The less happy stories were of long illnesses. Perhaps there were hospitalizations. Eventually, though, the doctor might say, “There’s nothing more we can do. Why don’t you take her home?”

I, however, did not grow up in the little house on the prairie, and you probably didn’t either.

Our grandmother fell while boarding a TriMet bus in the early 1980s, and she was whisked to the hospital. When it was clear she couldn’t take care of herself, she moved to The Robison Home. She stayed there until she passed away. As did my mother-in-law. As did our other grandmother.
And probably yours.

Today parents may not live in the same town as each other, never mind as their children. When we run into health trouble, most of us need help. The Robison Home is still here and, as has already been widely reported, will be expanded and modernized to provide even better care in a beautiful residential home environment. The groundbreaking was held in July.

The will of our community, though, is clear: a lot of us sort of want those olden days. We don’t want to move to an institutional home as soon as we are frail. We’d like to stay in our home as long as we can. If we break our hip, we want to get the rehabilitative care we need … and go home again. The good news, of course, is that medical expertise is growing exponentially: people today often live for years successfully managing a disease that was fatal only a few years ago. In addition, today we know more about how to take care of ourselves, and many of us stay healthier longer because of our lifestyle choices.
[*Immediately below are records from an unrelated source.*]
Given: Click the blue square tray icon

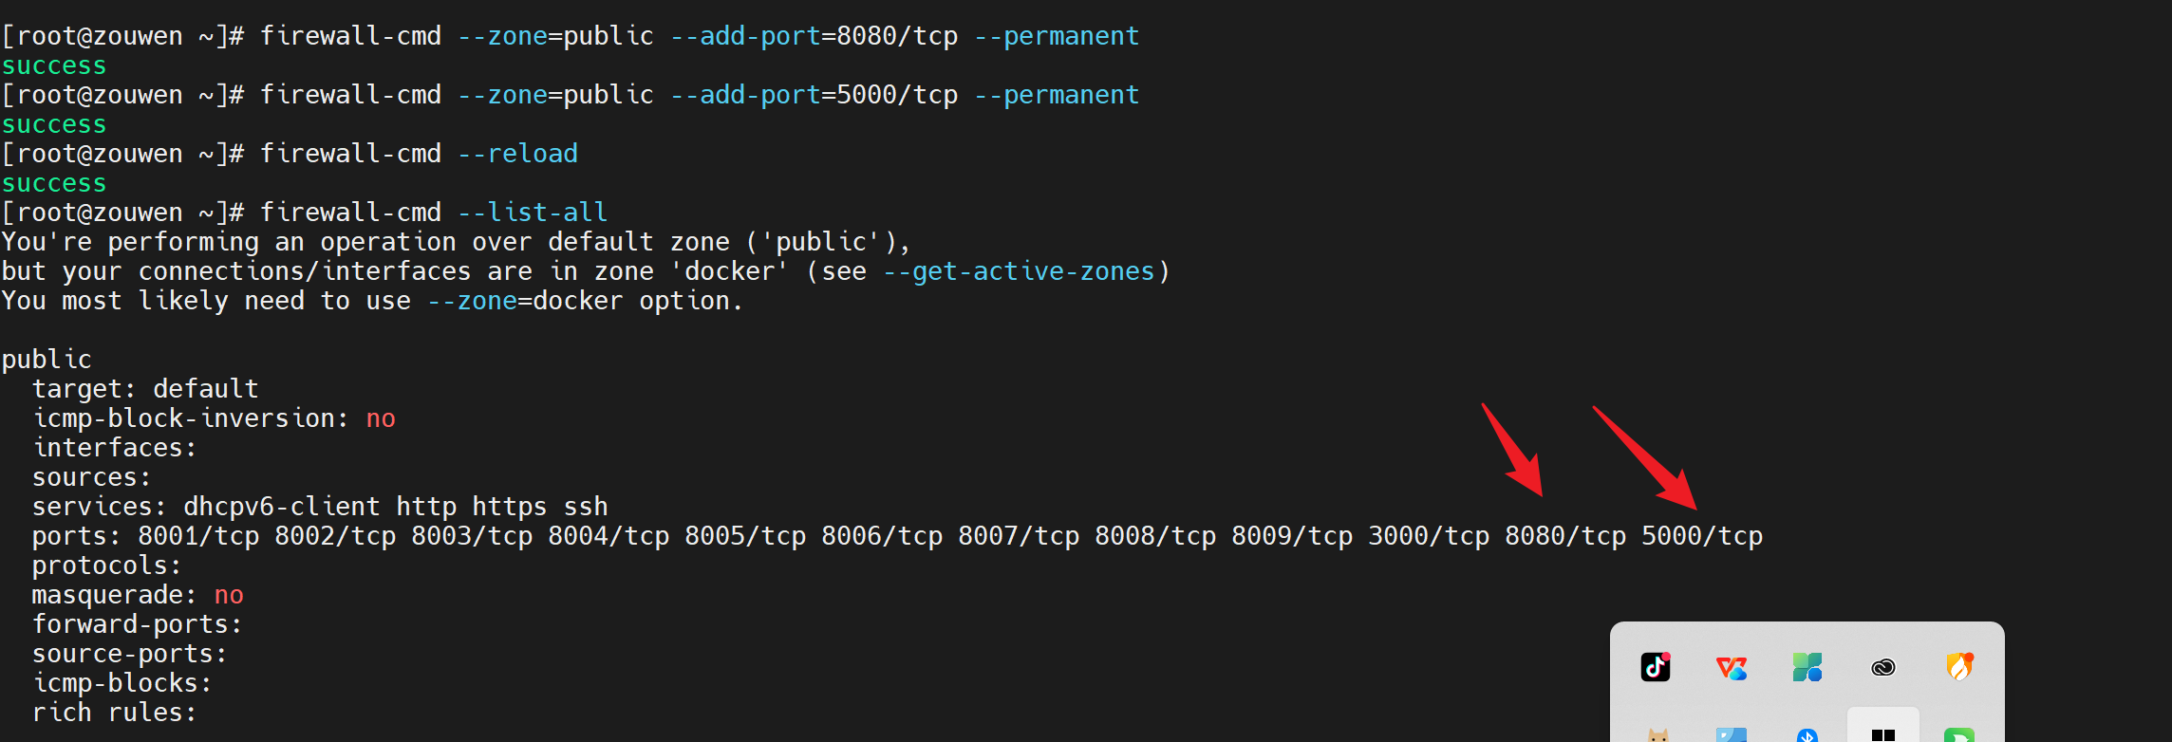Looking at the screenshot, I should point(1732,734).
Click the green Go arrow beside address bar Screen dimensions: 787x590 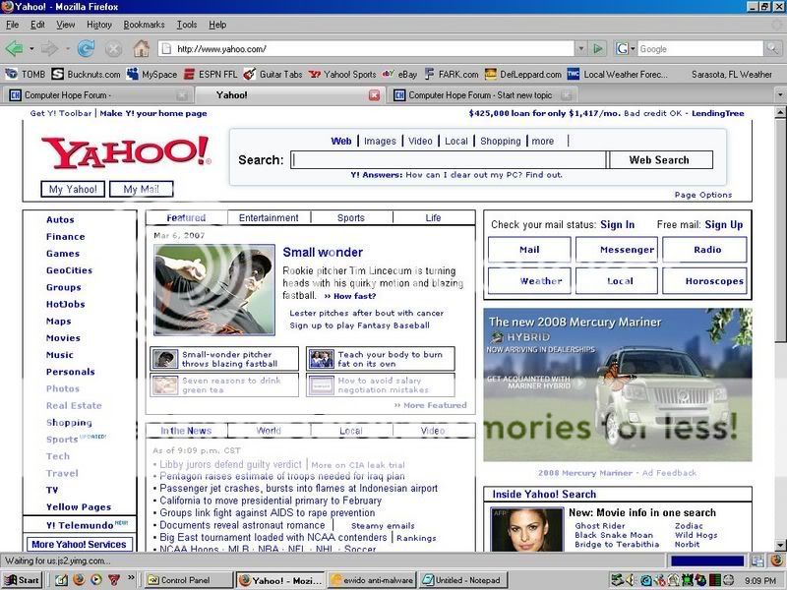click(597, 48)
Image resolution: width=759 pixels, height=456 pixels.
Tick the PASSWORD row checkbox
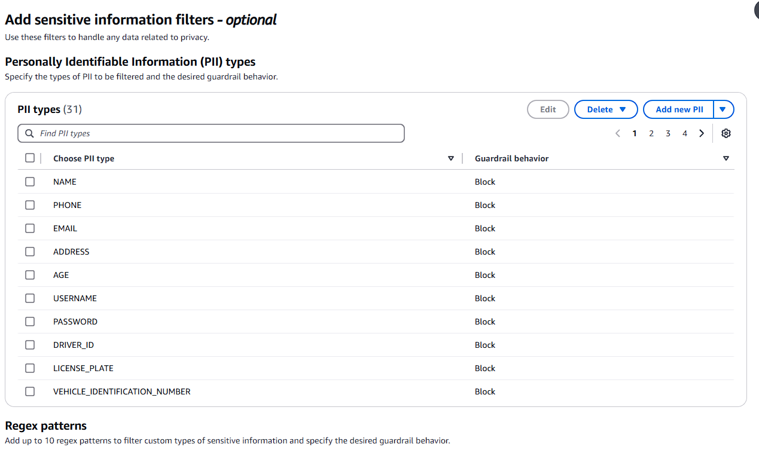coord(30,322)
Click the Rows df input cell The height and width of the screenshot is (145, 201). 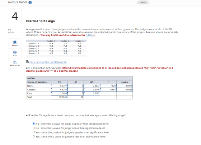pyautogui.click(x=76, y=86)
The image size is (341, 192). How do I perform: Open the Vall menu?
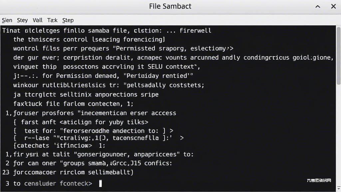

Still, aging successfully at home is not possible without affordable, reliable services, including those that make house calls. Fortunately, the Jewish community has long been a leader in this effort. Jewish Family & Child Service provides case management for seniors and adults with disabilities, social workers for them and their families, and in-home services. JFCS also has resources and programming for the Holocaust survivors in our community as well as for adults with disabilities and their families. Cedar Sinai Park opened its Adult Day Services in 1999 so that home caregivers can drop off their loved ones for a day of quality activity on the CSP campus and gain some valuable time for themselves. JFCS and CSP joined forces in 2007 to create Sinai Family Home Services (now called Sinai In-Home Care) to add additional in-home general and specialized care. A new Housing with Services program at CSP’s affordable apartments for seniors and adults with disabilities downtown brings satellite offices of health and social service agencies into the buildings themselves.

It is the vision of CSP to expand the services people want and need at home while continuing to ensure that the CSP residential experiences are warm, comfortable homes for those who do move in. JFCS, for its part, is committed to continuing its effective programs focused on the vulnerable in our community. Do we have a range of services? Yes. Enough services? Not yet. Seamless? Again, not yet.
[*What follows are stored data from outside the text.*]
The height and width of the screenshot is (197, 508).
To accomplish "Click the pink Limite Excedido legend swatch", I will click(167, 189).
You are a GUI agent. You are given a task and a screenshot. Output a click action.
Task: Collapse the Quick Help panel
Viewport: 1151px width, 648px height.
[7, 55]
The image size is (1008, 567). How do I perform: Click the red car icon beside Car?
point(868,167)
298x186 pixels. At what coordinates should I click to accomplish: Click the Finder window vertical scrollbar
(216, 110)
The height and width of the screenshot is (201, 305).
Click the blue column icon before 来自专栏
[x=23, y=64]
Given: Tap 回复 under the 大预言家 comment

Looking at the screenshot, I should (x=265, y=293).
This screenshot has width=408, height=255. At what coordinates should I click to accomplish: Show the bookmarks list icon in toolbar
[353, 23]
That, according to CSP CEO David Fuks, is the work ahead. As a result, the JFCS and CSP boards of trustees voted unanimously at their June board meetings to fold JFCS into the CSP umbrella of services. According to information released by JFCS, each organization will retain its unique identity and keep its separate tax-exempt and nonprofit identity, but administrative functions will be consolidated in ways that will be more efficient and effective. The important work of JFCS in particular will benefit from the resources of the CSP back office.
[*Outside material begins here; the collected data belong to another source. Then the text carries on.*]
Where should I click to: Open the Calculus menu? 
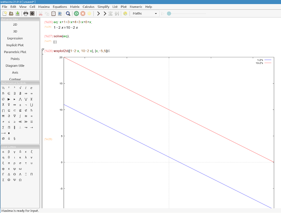coord(88,7)
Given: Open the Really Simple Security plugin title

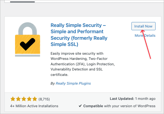Looking at the screenshot, I should (x=79, y=35).
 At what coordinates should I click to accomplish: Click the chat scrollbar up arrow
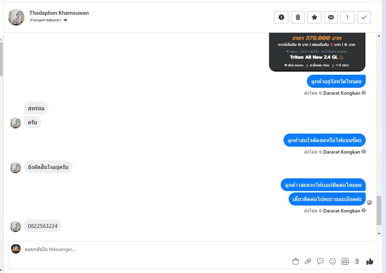click(x=379, y=36)
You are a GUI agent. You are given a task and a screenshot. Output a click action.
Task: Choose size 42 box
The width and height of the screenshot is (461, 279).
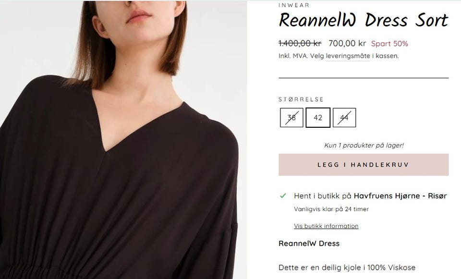[x=318, y=118]
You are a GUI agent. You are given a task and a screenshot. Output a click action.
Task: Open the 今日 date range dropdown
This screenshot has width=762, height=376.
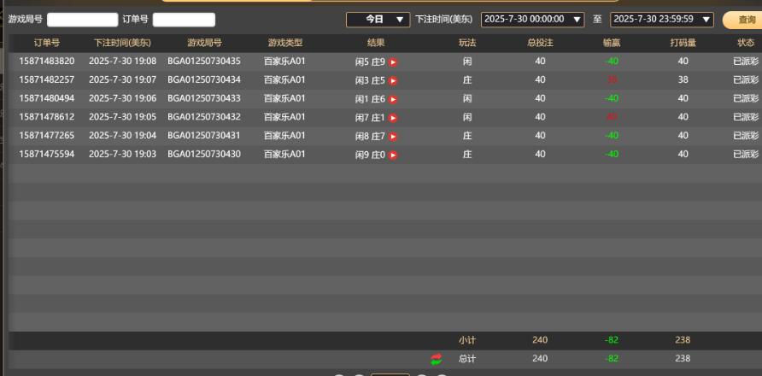coord(378,19)
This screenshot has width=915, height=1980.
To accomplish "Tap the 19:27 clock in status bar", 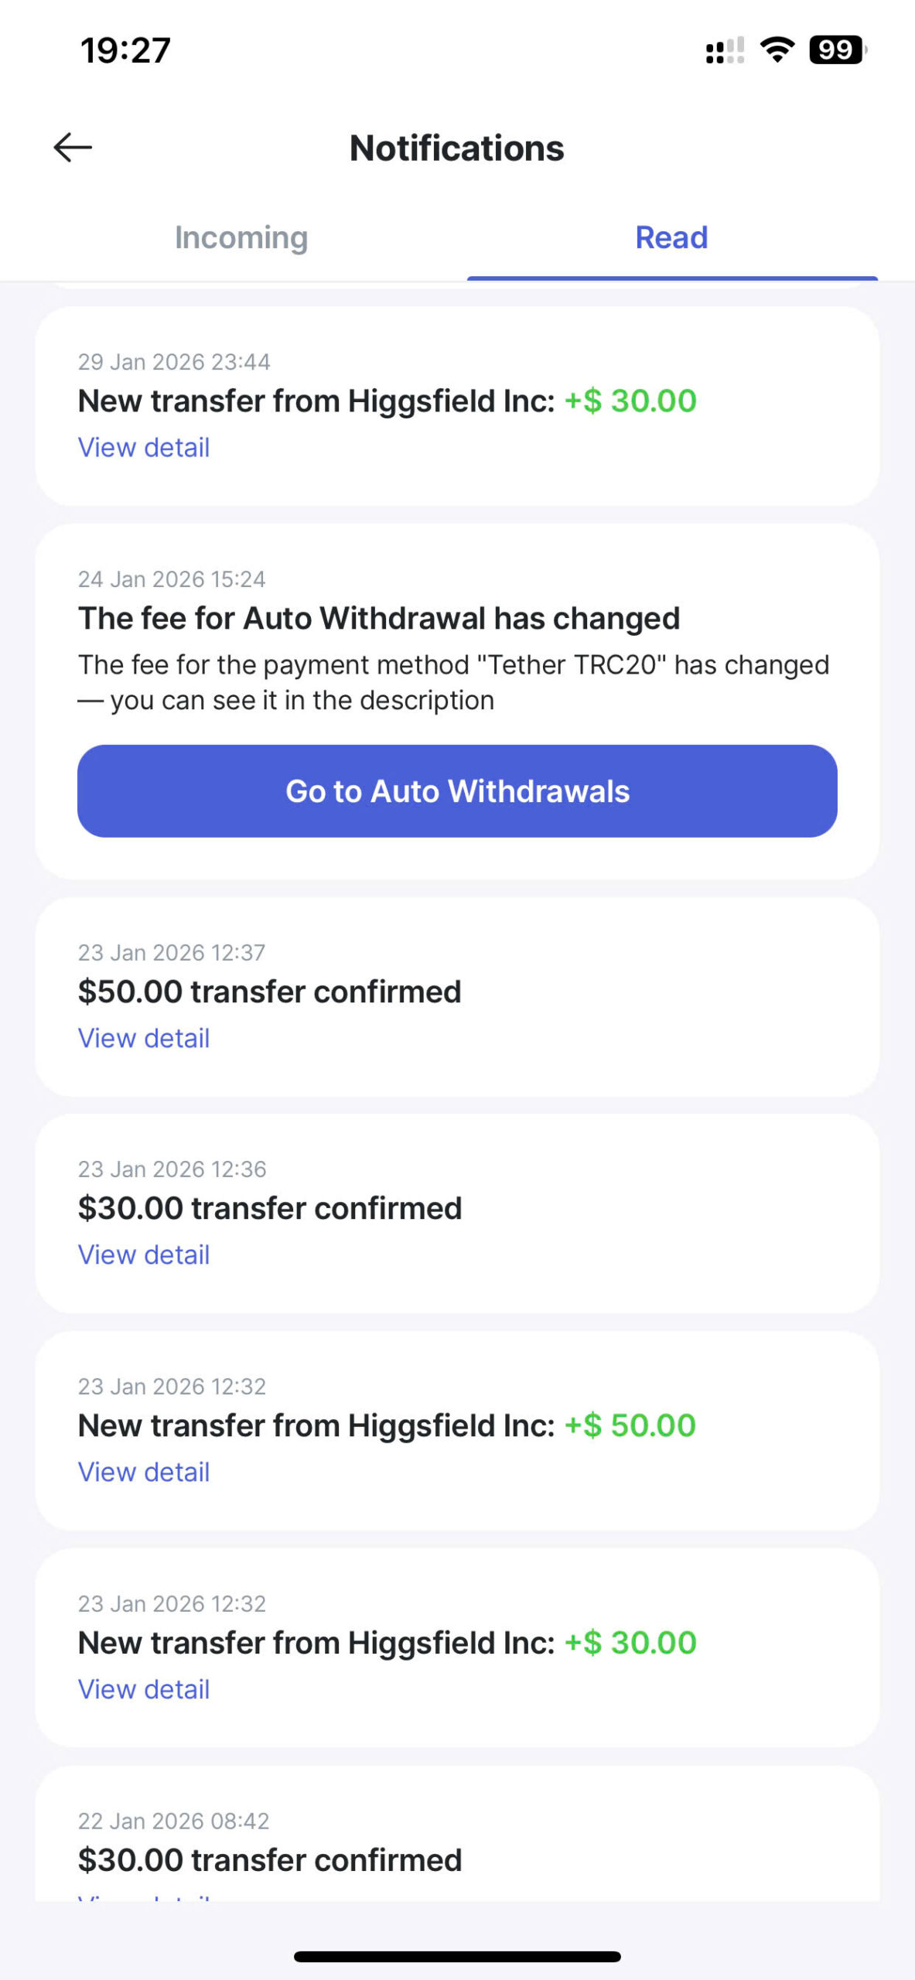I will tap(125, 50).
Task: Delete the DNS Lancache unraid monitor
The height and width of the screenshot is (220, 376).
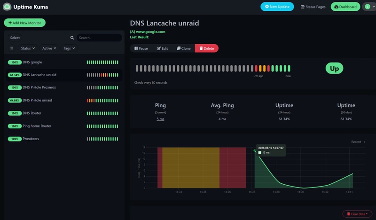Action: pyautogui.click(x=206, y=48)
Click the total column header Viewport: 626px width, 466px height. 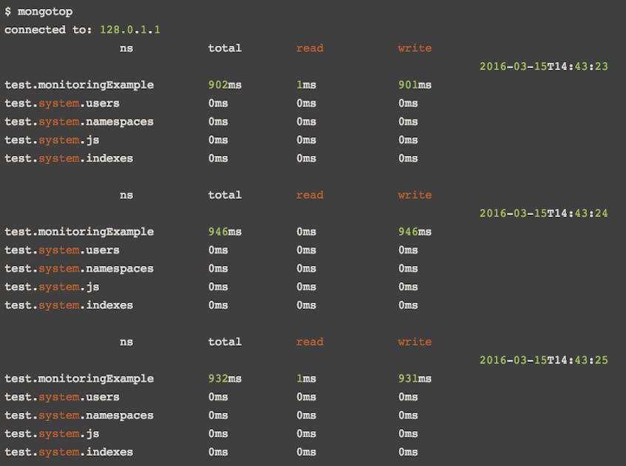(x=225, y=48)
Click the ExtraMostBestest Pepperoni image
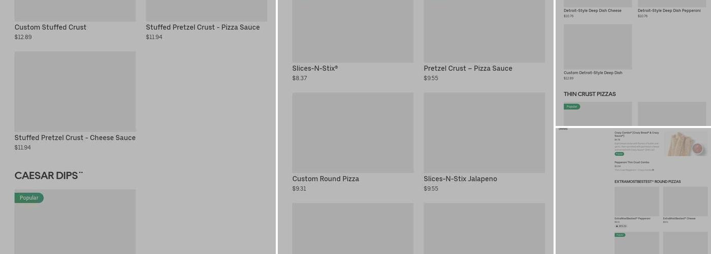Image resolution: width=711 pixels, height=254 pixels. pyautogui.click(x=636, y=201)
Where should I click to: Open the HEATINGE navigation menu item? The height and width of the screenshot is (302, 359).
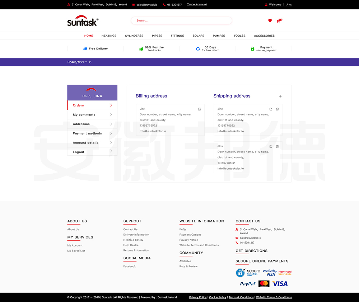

Their collaboration will also make it easier to expand the programing the community needs while avoiding duplication of services. JFCS has skilled counselors, for example, while CSP offers more limited group counseling to elders and their families. Expanding JFCS counseling resources to CSP can fill an important gap for current and potential residents of CSP and their families. Both JFCS and Sinai In-Home Care, however, send trained professionals to your home to help with home and health tasks. CSP and JFCS will discuss ways the services might be consolidated into one entity or separated into two clearly distinct categories of service.

“We have built a continuum of services that will be shaped into a cohesive system so that services are coordinated efficiently and people are supported consistently,” says Fuks.

JFCS Executive Director Carrie Hoops summarizes it this way: “With this consolidation effort, our voice becomes more comprehensive, focused and holistic, with the end product resulting in better service to our clients.”

Who knows? I may follow in the steps of my grandparents and end up living in the newly created households at CSP. I’ve seen the plans and studied the research. That would be a good place for my last home. But it may well be I will know CSP because my family and I will get counseling on elder care choices from JFCS. I may go to The Robison Home for rehab after a surgery. It may be that CSP or JFCS sends someone to our home once a week to check on my medications. It is just good to know that the services will be there and, most importantly, the choices will be mine.